Start at the line in the entries below that contains "EURO STYL Spółka Akcyjna (93, 1837)", stop at the line that contains "[Zobacz więcej] (184, 2210)", and output exactly the lines in that span, both ends included.
##### Records shown
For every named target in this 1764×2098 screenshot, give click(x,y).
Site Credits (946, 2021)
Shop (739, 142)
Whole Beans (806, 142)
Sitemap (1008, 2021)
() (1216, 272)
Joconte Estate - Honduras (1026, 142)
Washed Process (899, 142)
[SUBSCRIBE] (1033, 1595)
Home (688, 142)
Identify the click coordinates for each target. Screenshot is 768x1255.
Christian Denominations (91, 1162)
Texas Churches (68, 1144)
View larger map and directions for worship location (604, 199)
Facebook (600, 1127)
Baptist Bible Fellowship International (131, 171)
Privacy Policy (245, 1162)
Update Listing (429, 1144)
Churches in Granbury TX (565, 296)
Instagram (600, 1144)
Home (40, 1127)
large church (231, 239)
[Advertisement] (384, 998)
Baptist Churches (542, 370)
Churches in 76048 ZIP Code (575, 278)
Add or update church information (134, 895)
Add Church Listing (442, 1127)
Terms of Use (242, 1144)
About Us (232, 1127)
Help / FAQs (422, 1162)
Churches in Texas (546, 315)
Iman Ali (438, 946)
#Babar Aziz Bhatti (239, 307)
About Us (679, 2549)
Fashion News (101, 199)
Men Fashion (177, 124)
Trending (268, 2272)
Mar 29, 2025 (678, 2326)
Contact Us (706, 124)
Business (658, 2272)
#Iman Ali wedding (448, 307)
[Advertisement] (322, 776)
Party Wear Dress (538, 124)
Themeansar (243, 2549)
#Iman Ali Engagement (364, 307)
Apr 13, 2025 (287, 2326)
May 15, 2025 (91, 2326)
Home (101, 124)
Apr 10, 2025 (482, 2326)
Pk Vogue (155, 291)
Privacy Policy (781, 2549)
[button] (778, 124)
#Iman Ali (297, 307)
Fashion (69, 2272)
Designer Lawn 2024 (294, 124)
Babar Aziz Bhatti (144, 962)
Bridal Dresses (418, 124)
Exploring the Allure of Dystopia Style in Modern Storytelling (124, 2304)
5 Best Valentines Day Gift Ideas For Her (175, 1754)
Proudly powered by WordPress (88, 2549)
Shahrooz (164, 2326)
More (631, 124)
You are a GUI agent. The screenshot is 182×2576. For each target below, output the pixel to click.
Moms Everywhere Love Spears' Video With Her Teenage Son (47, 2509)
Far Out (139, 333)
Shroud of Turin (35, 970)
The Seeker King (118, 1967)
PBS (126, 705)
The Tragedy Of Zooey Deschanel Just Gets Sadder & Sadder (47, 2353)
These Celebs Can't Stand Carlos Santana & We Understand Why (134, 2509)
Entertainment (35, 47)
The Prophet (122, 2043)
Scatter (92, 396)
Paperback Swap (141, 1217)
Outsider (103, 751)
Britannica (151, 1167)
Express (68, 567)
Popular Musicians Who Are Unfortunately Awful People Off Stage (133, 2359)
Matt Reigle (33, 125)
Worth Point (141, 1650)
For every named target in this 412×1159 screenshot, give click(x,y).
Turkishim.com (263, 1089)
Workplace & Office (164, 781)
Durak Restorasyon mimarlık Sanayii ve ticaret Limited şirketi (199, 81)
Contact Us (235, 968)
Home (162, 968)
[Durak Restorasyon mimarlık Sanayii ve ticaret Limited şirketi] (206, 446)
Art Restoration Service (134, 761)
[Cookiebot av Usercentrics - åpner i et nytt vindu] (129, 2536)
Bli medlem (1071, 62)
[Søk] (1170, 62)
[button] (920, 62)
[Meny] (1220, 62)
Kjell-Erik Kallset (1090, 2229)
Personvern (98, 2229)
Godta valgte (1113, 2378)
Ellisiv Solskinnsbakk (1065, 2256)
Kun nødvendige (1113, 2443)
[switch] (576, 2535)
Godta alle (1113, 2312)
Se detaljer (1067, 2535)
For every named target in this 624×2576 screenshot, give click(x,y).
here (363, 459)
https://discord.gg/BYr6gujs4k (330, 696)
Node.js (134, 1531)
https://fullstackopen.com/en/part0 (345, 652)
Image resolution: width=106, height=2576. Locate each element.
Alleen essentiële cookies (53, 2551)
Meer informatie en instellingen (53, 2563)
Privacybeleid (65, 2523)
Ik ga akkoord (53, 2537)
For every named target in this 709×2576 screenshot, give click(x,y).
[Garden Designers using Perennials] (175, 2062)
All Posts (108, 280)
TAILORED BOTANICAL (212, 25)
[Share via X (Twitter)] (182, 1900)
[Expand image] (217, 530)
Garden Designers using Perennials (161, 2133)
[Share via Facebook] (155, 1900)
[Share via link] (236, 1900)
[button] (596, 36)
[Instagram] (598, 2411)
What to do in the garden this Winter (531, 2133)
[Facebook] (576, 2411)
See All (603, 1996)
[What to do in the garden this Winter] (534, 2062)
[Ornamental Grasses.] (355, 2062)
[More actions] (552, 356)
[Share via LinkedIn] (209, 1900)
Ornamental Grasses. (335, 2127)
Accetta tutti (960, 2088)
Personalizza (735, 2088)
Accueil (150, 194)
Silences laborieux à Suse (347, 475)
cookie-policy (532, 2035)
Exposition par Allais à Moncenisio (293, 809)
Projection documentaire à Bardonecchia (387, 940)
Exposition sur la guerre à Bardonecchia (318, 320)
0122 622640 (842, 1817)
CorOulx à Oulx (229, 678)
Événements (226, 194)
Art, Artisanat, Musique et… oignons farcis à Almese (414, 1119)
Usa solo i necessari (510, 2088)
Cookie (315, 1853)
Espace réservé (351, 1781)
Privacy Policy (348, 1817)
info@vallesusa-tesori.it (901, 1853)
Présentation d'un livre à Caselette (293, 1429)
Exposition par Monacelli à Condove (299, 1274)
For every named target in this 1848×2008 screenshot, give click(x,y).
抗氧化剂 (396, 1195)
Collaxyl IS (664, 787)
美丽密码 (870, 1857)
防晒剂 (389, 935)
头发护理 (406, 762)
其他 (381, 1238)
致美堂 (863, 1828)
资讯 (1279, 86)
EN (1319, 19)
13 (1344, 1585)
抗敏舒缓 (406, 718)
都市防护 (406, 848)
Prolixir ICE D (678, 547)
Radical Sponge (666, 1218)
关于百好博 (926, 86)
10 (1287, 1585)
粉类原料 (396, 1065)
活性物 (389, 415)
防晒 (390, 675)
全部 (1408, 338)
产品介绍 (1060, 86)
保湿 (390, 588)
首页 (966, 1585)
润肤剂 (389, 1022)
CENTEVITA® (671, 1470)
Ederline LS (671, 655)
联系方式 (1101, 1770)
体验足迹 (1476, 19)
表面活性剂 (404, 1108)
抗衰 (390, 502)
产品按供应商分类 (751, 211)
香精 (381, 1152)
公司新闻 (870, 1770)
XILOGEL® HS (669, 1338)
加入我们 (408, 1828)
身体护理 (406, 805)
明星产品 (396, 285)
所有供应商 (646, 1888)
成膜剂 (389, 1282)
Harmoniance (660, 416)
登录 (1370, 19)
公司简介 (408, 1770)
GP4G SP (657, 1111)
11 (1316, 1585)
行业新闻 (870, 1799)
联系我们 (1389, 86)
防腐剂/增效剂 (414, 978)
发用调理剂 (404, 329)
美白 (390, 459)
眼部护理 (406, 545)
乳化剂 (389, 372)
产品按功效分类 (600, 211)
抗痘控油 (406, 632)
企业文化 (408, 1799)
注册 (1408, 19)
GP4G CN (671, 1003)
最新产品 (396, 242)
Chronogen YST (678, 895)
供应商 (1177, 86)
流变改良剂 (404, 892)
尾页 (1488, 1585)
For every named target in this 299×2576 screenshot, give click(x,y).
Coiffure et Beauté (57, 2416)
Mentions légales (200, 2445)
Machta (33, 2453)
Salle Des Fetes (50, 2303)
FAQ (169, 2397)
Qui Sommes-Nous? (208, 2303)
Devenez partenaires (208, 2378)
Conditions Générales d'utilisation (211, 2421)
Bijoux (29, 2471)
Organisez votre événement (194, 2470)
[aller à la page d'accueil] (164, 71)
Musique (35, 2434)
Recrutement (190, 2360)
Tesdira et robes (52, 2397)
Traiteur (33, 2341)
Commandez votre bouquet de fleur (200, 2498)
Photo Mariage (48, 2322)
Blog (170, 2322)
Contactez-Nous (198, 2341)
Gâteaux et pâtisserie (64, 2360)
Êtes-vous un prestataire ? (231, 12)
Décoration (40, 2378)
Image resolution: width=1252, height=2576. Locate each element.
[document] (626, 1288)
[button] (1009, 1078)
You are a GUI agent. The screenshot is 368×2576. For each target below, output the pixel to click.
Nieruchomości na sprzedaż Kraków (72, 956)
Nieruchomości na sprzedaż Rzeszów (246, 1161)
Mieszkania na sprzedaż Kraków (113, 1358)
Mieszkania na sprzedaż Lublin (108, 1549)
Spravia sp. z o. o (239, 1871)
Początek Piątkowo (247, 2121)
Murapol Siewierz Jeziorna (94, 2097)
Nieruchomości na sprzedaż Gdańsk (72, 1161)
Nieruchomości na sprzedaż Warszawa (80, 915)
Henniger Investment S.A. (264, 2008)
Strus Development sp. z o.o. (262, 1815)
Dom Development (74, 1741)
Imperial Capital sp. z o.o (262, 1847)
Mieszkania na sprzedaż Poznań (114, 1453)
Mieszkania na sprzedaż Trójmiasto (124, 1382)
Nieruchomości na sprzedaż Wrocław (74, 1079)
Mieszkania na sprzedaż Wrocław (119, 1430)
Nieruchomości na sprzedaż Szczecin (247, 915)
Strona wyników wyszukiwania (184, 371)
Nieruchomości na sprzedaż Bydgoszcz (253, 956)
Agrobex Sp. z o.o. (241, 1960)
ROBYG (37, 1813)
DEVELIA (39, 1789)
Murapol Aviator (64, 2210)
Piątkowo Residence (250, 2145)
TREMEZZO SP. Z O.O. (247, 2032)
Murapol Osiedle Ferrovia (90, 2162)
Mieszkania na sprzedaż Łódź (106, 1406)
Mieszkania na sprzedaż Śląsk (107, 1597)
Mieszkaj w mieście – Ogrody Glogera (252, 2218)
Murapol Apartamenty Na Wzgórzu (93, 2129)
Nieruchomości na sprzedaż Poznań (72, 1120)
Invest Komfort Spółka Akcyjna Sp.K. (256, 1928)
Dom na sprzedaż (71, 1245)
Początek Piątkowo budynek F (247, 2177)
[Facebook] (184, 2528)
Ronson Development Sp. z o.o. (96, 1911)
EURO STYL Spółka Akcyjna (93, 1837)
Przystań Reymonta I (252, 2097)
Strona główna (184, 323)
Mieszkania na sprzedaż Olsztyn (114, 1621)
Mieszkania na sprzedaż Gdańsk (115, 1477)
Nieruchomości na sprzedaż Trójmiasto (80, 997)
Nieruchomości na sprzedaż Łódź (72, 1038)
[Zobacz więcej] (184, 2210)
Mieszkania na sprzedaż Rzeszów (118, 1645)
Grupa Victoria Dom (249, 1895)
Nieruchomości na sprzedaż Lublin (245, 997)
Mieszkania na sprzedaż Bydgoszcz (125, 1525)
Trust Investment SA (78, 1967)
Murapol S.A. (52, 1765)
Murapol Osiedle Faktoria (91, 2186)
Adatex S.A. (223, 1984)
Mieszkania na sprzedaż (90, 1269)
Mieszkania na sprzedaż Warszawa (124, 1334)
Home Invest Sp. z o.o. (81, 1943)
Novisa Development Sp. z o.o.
##########
Task solution:
EURO STYL Spółka Akcyjna (93, 1837)
Przystań Reymonta I (252, 2097)
Strona główna (184, 323)
Mieszkania na sprzedaż Olsztyn (114, 1621)
Mieszkania na sprzedaż Gdańsk (115, 1477)
Nieruchomości na sprzedaż Trójmiasto (80, 997)
Nieruchomości na sprzedaż Łódź (72, 1038)
[Zobacz więcej] (184, 2210)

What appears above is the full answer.